Cord Blood Biomarkers of Placental Maternal Vascular Underperfusion Predict Bronchopulmonary Dysplasia-Associated Pulmonary Hypertension
To assess whether cord blood biomarkers associated with placental maternal vascular underperfusion (MVU) are predictive of bronchopulmonary dysplasia-associated pulmonary hypertension (BPD-PH).Study design
Premature infants enrolled in a longitudinal cohort study were randomly sampled from 4 gestational age strata (n = 190, range 23-36 weeks). Fifteen factors from a human angiogenesis panel were measured in cord blood using multiplex immunoassay. Multivariate linear regression was used to compare biomarker levels according to placental histologic MVU, taking into account acute/chronic inflammation and fetal vascular pathology.
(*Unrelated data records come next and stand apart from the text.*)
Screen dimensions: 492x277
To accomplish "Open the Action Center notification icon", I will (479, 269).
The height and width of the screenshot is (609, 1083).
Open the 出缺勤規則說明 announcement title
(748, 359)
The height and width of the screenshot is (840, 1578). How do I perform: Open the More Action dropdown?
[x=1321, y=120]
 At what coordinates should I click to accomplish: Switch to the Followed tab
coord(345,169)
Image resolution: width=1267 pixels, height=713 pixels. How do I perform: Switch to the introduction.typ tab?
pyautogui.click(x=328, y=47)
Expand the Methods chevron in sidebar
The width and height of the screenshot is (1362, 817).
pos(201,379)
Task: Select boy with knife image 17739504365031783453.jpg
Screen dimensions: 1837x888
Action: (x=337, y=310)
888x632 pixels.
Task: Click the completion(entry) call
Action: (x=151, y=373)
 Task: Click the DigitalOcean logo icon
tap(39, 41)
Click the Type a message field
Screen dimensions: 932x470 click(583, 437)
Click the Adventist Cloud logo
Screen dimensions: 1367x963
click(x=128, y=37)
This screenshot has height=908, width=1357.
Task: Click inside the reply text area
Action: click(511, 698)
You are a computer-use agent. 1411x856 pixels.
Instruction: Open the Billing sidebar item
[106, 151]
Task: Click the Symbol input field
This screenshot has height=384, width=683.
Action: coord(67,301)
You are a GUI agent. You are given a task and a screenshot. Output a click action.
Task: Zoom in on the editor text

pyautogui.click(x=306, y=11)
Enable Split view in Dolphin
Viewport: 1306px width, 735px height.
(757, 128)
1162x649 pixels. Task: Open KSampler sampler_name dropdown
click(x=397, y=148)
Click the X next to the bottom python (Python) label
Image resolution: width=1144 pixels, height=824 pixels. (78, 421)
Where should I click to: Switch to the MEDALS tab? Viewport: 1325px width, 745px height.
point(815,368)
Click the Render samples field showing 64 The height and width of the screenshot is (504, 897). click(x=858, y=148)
Biomarkers associated with MVU were further evaluated in the subgroup of extremely low gestational age infants (gestational age ≤ 28 weeks; n = 48), and measured by enzyme-linked immunoassay in an additional 39 infants to determine associations with BPD (defined using the National Institutes of Health workshop criteria) and PH (identified by echocardiogram at 36 weeks of gestation).Results
Cord blood placental growth factor (PIGF), granulocyte-colony stimulating factor (G-CSF), and vascular endothelial growth factor-A were decreased with MVU (P < .003), and decreased with BPD-PH (P < .05). The findings were validated for PIGF and G-CSF in 39 additional extremely low gestational age infants. In the combined group (n = 87), PIGF was decreased in infants with BPD-PH (n = 21) versus controls without PH (median 3 pg/mL [IQR 2-7] vs median 15 pg/mL [IQR 6-30], respectively; P < .001). G-CSF was similarly decreased with BPD-PH (median, 55 pg/mL [IQR 38-85] vs median 243 pg/mL [IQR 48-1593], respectively; P = .001). Receiver operator curve analysis revealed that decreased PIGF and G-CSF were predictive of BPD-PH (area under the curve 0.83 and 0.76, respectively).Conclusions
Cord blood angiogenic factors that are decreased with placental MVU may serve as predictors of BPD-PH.